For the next two questions, suppose you are interested in Coca-Cola instead of Pepsi. However, this time you do not know the sample mean for the Coke bottles you are testing.
(2) Suppose that the population standard deviation for the amount of liquid in a Coke bottle is 0.03. Suppose you take a sample of 20 bottles drawn at random whose sample mean is 1.02. Find a 90% confidence interval for the true population mean. (Hint: use normal distribution)
(3) Suppose you do not know the population standard deviation for the amount of liquid in a Coke bottle. Instead, you take a sample of 20 bottles drawn at random and find that the sample mean is 1.02 and the sample standard deviation is 0.03. Find a 90% confidence interval for the true population mean. (Hint: use Student’s t distribution)
(4) The personnel department of a business would like to estimate the family dental expenses of its employees to determine the feasibility of providing a dental insurance plan. A random sample of 10 employees reveals the following family dental expenses (in dollars) for the preceding year:
110, 362, 246, 85, 510, 208, 173, 425, 316, 179
Find a 95% confidence interval for the population proportion of family dental expenses that are above $300 (Hint: use the Normal distribution for proportions).
(5) Suppose you are performing a blind taste test for carbonated beverages and you want to see how Dr. Pepper scores against other soft drinks. You ask people to try different soft drinks and then provide a score (out of 100) for Dr. Pepper against the other types of soft drinks. How many people would you have to survey if the mean score is to be estimated within plus or minus 2 of the true population mean when the standard deviation is 15? Use a 94% level of confidence.
(1) Suppose you are interested in estimating the actual amount of Pepsi that is placed in 2-liter bottles. Pepsi-Co has informed you that the population of Pepsi bottles is distributed normally with a mean of 2.00 liters and a standard deviation of 0.05 liters. What is the probability that that one bottle drawn at random will contain more than 2.07 liters or less than 1.97 liters?
For the next two questions, suppose you are interested in Coca-Cola instead of Pepsi. However, this time you do not know the sample mean for the Coke bottles you are testing.
(2) Suppose that the population standard deviation for the amount of liquid in a Coke bottle is 0.03. Suppose you take a sample of 20 bottles drawn at random whose sample mean is 1.02. Find a 90% confidence interval for the true population mean. (Hint: use normal distribution)

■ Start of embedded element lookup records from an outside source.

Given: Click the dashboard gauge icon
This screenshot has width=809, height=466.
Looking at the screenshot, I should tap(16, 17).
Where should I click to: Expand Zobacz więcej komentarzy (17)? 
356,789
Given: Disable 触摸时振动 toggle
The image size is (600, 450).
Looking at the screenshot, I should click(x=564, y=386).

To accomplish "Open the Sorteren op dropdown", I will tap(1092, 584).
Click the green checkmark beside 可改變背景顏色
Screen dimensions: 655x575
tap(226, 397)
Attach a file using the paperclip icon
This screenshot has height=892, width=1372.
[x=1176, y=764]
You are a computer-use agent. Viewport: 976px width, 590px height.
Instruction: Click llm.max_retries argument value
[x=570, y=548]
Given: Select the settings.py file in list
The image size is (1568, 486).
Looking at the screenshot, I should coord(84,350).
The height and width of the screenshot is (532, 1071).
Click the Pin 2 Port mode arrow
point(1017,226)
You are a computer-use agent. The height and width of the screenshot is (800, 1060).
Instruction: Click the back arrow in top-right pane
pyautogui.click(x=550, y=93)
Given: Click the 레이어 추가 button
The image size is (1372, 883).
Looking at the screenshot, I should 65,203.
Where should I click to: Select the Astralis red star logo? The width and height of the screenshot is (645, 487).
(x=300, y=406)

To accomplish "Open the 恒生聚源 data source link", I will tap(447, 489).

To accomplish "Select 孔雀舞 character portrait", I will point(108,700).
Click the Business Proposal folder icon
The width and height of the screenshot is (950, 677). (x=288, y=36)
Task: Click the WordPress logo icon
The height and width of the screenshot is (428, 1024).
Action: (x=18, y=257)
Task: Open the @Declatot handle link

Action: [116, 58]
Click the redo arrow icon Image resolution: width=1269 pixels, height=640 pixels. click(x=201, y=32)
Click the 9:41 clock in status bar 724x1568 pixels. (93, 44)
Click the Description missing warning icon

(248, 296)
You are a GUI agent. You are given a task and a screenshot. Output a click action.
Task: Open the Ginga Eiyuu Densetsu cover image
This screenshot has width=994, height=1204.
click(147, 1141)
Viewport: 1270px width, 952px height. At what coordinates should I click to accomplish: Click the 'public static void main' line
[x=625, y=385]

(3) Suppose you do not know the population standard deviation for the amount of liquid in a Coke bottle. Instead, you take a sample of 20 bottles drawn at random and find that the sample mean is 1.02 and the sample standard deviation is 0.03. Find a 90% confidence interval for the true population mean. (Hint: use Student’s t distribution)
(4) The personnel department of a business would like to estimate the family dental expenses of its employees to determine the feasibility of providing a dental insurance plan. A random sample of 10 employees reveals the following family dental expenses (in dollars) for the preceding year:
110, 362, 246, 85, 510, 208, 173, 425, 316, 179
Find a 95% confidence interval for the population proportion of family dental expenses that are above $300 (Hint: use the Normal distribution for proportions).
(5) Suppose you are performing a blind taste test for carbonated beverages and you want to see how Dr. Pepper scores against other soft drinks. You ask people to try different soft drinks and then provide a score (out of 100) for Dr. Pepper against the other types of soft drinks. How many people would you have to survey if the mean score is to be estimated within plus or minus 2 of the true population mean when the standard deviation is 15? Use a 94% level of confidence.